In her last house in Alfama, Glow starts with posters on various topics hanging on her porch. Her idea is to make her house a living art gallery. And she shows me the work inspired by the work of Linn da Quebrada (Brazilian artist) and her first performance dedicated to the myth of Lillith (the first woman, before Eve, born like Adam and not raised by his rib, ed). Through a traveling exhibition in her home, including paintings, videos and images and sounds, Glow tells that story.
But something is still missing. Glow buys a 3D printer and starts making objects with recyclable materials. And she goes back to writing poetry. Today, she tells me, she understood that none of her forms of expression, to keep herself free, can be a source of salary.
Now she sold everything, bought a camera to film her life, and sent in an application to volunteer in Italy. At the moment when you are reading her story, Glow is in Catania, where she is dedicated to social support for the people in difficult situations.

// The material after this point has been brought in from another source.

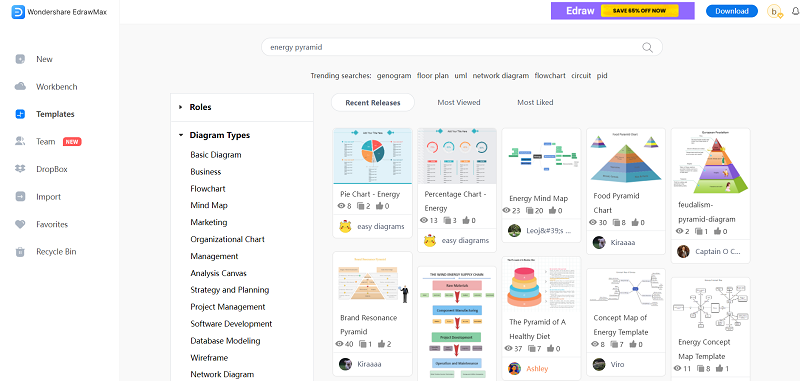
Task: Collapse the Diagram Types section
Action: click(x=181, y=135)
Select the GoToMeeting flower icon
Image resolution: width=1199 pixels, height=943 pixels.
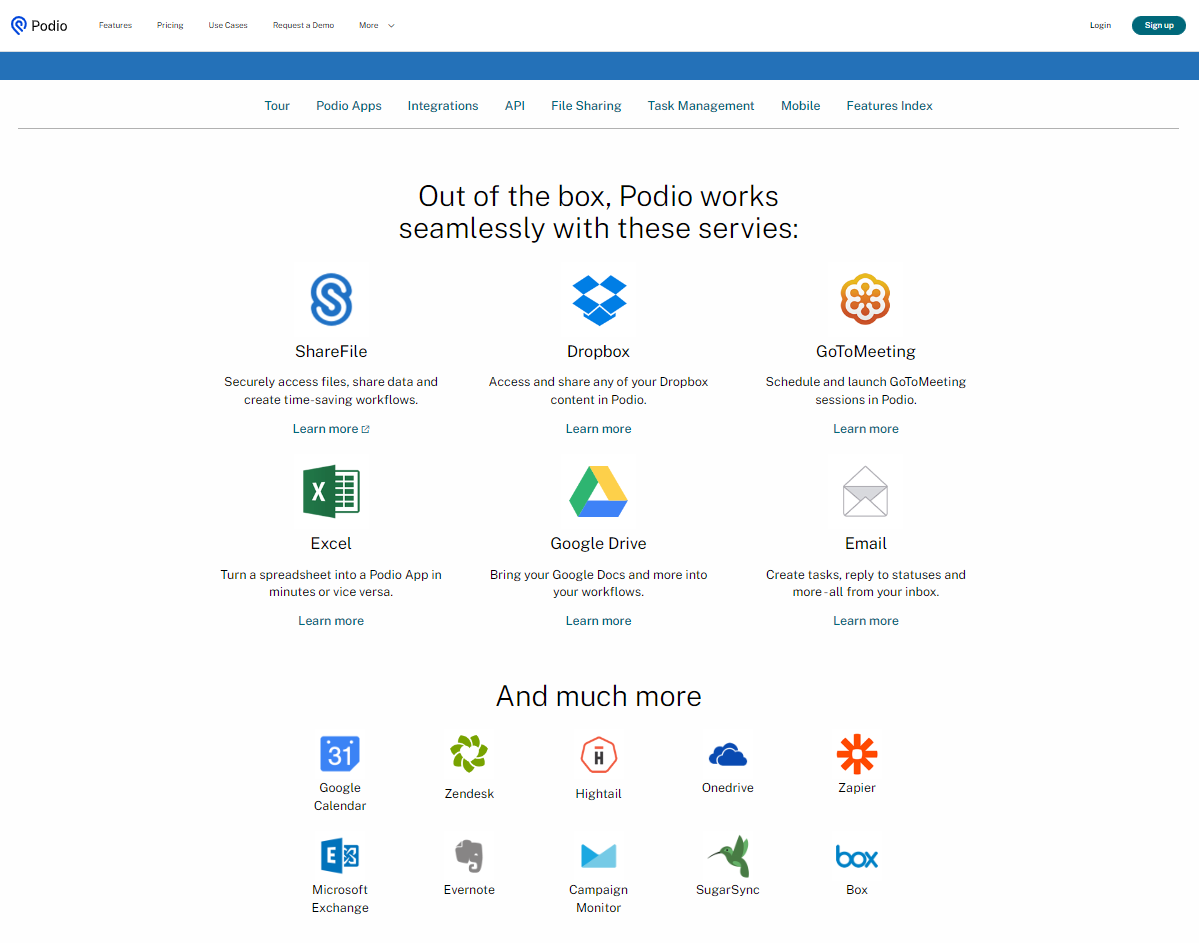(x=865, y=299)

She has many projects, but she’s going to think about it day by day, maybe a performance that encompasses all her arts.
Before leaving, she tells me that it’s no use waiting for others to change, we’re the ones who change and it’s this change that counts. Only by our actions, we impact the society, much more than building a character on social media.
Today Glow tries to live in a lighter way, not expecting too much, not asking too much of herself, remaining proactive and continuing to tell her truth.